Source passage:
────

SiteMap: Google sitemaps in MODx
From MODx Wiki
This article is meant to provide information on what is a machine-readable sitemap and how to create one for a MODx running site. It does not concern human-readable site maps -- a document containing a list of all documents on a site that are accessible to a visitor.
I am the author of a SiteMap snippet which creates a Google sitemap for a site running MODx. Recently, a request for a step-by-step procedure of creating a sitemap document was posted in the support thread on MODx forums. Apparently, the instructions I provided were not sufficient. Thus I decided to prepare more thorough documentation for the snippet and shortly describe the sitemaps. -- grad
Contents
|
What are sitemaps?
Machine-readable sitemaps provide automated user agents - search engines bots or spiders crawling the web - with information about content and structure of the site. In fact sitemaps can be thought of as another form of a feed (like RSS) whose target are various Internet services.
What differs machine-readable sitemaps from human-readable ones?
- The document format - the sitemaps provided for bots most often use XML format or plain text while those intended for human visitors use (X)HTML. In consequence the sitemaps for bots contain only the content and structure. They do not contain presentation and behavior layers.
- The scope - the sitemaps intended for bots most often contain more types of content than their counterparts provided for humans - (X)HTML documents, various feeds, and other sitemaps.
From this point by term sitemaps we will refer only to those intended for automated user agents.
What is the purpose of sitemaps?
Sitemaps are to provide information understandable for Internet services such as search engines.
What do they need it for? To get the content the site provides and the meta-information describing it. That is not only what the document is about, but also when it was last modified, what is the average frequency of modification, what type of document is it, what type of information it provides, what are its relations to other documents (its place in the structure) and similar.
Variations of sitemaps
There are a few different variations of sitemaps:
- Google sitemaps - see Google sitemap (Wikipedia) for a description.
On 2006-11-15 Microsoft, Google and Yahoo! announced they unite to support sitemaps based on the Sitemap Protocol. From now on, the primary source of information for Sitemap Protocol is www.sitemaps.org. -- grad
- Resources of a Resource - see Resources of a Resource (Wikipedia) for a description.
I tried to use it but it seems to be suspended. The team does not respond to e-mails and the site is not updated. -- grad
- Various applications of Resource Description Framework (Wikipedia)
- Others?
Step-by-step: How to create a Google sitemap in MODx using SiteMap snippet?
To create a Google sitemap document for a site running MODx one may use SiteMap snippet. At the current stage of development it can output a sitemap in two formats:
- Sitemap Protocol - the native format for Google sitemaps (although Google accepts different formats).
- A text file containing a list of URLs.

────

[Entries for locating words and elements]
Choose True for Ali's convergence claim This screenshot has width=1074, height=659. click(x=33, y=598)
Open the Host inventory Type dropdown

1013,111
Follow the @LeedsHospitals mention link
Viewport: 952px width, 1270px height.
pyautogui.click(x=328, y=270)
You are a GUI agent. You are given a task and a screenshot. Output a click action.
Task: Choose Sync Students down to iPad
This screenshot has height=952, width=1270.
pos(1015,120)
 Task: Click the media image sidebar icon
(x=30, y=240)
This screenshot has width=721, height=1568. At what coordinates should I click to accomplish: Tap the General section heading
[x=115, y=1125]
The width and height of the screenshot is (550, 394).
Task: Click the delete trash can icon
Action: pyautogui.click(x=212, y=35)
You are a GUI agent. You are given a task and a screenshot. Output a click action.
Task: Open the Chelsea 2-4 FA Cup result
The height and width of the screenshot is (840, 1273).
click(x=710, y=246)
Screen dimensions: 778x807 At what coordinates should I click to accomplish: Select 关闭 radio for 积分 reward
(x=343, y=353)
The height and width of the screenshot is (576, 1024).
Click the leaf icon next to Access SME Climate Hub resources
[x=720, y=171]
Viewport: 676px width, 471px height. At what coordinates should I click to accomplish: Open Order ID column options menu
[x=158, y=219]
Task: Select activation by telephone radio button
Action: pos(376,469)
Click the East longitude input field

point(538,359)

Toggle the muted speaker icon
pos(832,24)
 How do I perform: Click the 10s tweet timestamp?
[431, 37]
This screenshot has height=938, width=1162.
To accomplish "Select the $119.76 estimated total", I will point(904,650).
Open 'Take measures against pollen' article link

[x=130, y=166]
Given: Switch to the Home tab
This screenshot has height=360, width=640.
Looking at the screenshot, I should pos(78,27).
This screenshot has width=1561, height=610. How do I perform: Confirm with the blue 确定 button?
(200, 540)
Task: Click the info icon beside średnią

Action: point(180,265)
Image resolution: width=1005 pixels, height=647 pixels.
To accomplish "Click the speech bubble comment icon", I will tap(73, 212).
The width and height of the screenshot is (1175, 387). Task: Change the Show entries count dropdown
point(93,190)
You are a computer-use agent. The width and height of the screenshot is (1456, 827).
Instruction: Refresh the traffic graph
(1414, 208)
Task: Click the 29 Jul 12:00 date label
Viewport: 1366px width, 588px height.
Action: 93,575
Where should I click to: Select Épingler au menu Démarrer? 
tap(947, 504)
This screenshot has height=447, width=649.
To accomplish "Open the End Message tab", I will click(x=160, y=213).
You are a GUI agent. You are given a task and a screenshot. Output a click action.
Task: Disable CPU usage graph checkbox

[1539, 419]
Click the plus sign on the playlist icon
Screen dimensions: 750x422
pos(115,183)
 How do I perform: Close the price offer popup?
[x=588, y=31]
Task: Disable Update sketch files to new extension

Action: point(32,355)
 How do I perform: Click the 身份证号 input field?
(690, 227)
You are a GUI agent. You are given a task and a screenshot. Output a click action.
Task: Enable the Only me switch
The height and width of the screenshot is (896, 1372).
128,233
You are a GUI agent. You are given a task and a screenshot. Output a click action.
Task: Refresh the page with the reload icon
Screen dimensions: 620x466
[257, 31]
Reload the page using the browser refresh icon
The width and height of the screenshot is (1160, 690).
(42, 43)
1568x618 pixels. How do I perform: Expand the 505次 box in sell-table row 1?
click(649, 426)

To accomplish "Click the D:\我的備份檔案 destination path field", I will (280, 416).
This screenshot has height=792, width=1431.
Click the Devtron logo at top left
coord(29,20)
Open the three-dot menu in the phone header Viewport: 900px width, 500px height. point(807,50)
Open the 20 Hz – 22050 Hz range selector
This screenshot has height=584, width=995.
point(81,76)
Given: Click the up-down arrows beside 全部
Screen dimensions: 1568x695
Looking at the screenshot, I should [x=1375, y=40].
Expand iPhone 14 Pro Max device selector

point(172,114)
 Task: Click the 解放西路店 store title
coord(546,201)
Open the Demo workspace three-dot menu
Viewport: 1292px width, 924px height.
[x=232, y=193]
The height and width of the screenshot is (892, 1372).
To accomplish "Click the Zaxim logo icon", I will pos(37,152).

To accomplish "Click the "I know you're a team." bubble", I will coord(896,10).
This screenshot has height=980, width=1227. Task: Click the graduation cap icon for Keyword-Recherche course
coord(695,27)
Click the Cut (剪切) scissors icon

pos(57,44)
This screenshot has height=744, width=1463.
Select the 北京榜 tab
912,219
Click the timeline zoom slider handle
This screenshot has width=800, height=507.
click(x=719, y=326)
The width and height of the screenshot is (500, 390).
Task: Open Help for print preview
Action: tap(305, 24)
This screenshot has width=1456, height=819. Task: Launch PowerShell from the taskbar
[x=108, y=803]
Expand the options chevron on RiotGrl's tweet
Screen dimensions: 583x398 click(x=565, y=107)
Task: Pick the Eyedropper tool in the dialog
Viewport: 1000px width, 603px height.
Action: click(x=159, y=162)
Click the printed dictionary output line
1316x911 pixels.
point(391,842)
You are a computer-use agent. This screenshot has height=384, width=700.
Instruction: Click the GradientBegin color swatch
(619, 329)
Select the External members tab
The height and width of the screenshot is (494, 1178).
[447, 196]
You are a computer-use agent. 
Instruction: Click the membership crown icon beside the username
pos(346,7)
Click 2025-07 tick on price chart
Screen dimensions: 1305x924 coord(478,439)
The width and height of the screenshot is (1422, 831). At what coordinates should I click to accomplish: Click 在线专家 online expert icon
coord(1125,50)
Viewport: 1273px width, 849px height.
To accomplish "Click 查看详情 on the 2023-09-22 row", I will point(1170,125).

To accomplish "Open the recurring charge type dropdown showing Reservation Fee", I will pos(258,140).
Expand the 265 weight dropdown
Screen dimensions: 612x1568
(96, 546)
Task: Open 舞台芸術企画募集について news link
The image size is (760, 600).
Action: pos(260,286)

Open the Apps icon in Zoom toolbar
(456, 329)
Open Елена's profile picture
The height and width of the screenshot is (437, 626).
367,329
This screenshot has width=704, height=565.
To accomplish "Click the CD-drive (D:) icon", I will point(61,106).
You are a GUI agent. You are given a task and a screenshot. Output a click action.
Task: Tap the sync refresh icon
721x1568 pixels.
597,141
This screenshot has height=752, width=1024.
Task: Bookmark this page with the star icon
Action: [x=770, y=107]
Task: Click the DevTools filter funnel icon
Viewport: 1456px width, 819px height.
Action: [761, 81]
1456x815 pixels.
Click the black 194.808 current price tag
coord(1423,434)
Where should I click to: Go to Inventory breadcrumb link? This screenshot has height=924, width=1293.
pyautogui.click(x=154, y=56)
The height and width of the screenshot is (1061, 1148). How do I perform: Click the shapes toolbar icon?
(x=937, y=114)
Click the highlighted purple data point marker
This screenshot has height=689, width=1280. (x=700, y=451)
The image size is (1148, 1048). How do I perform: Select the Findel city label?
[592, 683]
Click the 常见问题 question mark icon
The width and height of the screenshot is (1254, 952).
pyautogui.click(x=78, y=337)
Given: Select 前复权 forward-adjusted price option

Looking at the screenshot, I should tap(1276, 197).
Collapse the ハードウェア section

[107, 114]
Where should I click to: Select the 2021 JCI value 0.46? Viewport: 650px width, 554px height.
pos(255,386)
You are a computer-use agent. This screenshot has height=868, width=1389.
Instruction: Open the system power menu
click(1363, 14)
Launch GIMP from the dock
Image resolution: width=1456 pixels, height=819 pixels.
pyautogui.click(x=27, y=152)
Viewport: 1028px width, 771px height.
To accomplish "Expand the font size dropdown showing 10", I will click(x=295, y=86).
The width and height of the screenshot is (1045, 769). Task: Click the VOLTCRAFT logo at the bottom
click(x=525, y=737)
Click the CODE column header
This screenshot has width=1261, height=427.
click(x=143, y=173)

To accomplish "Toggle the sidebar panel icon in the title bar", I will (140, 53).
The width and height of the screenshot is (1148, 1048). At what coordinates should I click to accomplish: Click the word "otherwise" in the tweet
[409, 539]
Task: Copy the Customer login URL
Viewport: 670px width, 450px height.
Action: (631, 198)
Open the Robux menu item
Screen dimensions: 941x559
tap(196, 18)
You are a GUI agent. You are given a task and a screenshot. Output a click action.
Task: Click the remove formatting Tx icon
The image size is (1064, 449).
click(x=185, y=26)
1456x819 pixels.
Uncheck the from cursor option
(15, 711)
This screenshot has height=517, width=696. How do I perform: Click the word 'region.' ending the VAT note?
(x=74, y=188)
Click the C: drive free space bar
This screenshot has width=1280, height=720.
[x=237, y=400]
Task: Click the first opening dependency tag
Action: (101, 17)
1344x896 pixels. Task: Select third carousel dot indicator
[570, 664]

────

Exercise set:
1 – Rewrite the records from their first line through the line containing "Action: pyautogui.click(x=212, y=35)", replacing "Choose" with "Select" and leaving everything else unchanged.
2 – Carry on the MODx sitemap article from its final sentence.
These records are unrelated to the MODx sitemap article.

Task responses:
1 –
Select True for Ali's convergence claim This screenshot has width=1074, height=659. click(x=33, y=598)
Open the Host inventory Type dropdown

1013,111
Follow the @LeedsHospitals mention link
Viewport: 952px width, 1270px height.
pyautogui.click(x=328, y=270)
You are a GUI agent. You are given a task and a screenshot. Output a click action.
Task: Select Sync Students down to iPad
This screenshot has height=952, width=1270.
pos(1015,120)
 Task: Click the media image sidebar icon
(x=30, y=240)
This screenshot has width=721, height=1568. At what coordinates should I click to accomplish: Tap the General section heading
[x=115, y=1125]
The width and height of the screenshot is (550, 394).
Task: Click the delete trash can icon
Action: pyautogui.click(x=212, y=35)

2 –
Create sitemap.xml document and call the snippet
We will concentrate on Sitemap Protocol:
- Create a document in the root level of your document tree (it does not to sit in the root level but it has to be available from the root level of the site). Use blank document template (an empty one) and do not use Rich Text Editor.
- Set the content type to text/xml.
- Set alias to sitemap.xml.
- In the document content textarea place a snippet call:
[!SiteMap? &format=`sp`!]
- Save and publish the document.
That's all! You just published your Google sitemap. Your document should be accessible from the URL http://www.yourdomain.com/sitemap.xml.
Now, take a look at it. It is a pure XML so it may be not easily readable. Try examining the source of the page, it should help. You should notice that it lists all documents from your site, including special pages like 404 error page, login pages, search results and so on.
You definitely don't want to bother Google crawler with them. You would rather want them to remain hidden. To achieve it you have to take a look at SiteMap parameters.
Exclude unwanted documents
There are two ways to exclude documents from the sitemap:
- Excluding document templates.
- Using a template variable.
Both rules apply simultaneously! That means that if you don't exclude the document by template it can be excluded by the template variable. Also it makes no sense to attach this template variable to templates that are to be excluded from the sitemap.
You can also exclude Weblinks entirely.
By template
Documents may be excluded by document template they use. This is most suitable for documents that are to be excluded permanently. Use &excludeTemplates parameter with a comma-separated list of templates.
In the example below all documents using one of templates blank, empty, and hidden will be excluded from sitemap:
[!SiteMap? &format=`sp` &excludeTemplates=`blank, empty, hidden`!]
From version 1.0.8, you can also specify template IDs in this list.
[!SiteMap? &format=`sp` &excludeTemplates=`blank, empty, hidden, 3, 4`!]
You may want to use IDs instead of names to prevent the sitemap exclusion being lost if a template is renamed.
By template variable
Documents may also be excluded by setting a value to a template variable. This is most suitable for excluding documents temporarily. Use &excludeTV to set per-document flag.
In the example below all documents with template variable sitemap_exclude set to 1 will be excluded from the sitemap:
[!SiteMap? &format=`sp` &excludeTV=`sitemap_exclude`!]
Excluding weblinks
(version 1.0.6+)
The optional excludeWeblinks parameter (boolean) excludes weblinks from the sitemap, since they often point to external sites (which don't belong on your sitemap), or redirecting to other internal pages (which are already in the sitemap). Google Webmaster Tools generates warnings for excessive redirects.
[!SiteMap? &excludeWeblinks=`1` !]
Set document priority and change frequency
Priority
The Google sitemap protocol allows setting the document priority relative to other documents on the site. The lowest priority is 0.0 and the highest is 1.0. The default and neutral value is 0.5.
This value has no effect on your pages compared to pages on other sites, and only lets the search engines know which of your pages you deem most important so they can order the crawl of your pages in the way you would most like. -- Using the sitemap protocol
Setting priority is optional. Use &priority parameter to set it for a document.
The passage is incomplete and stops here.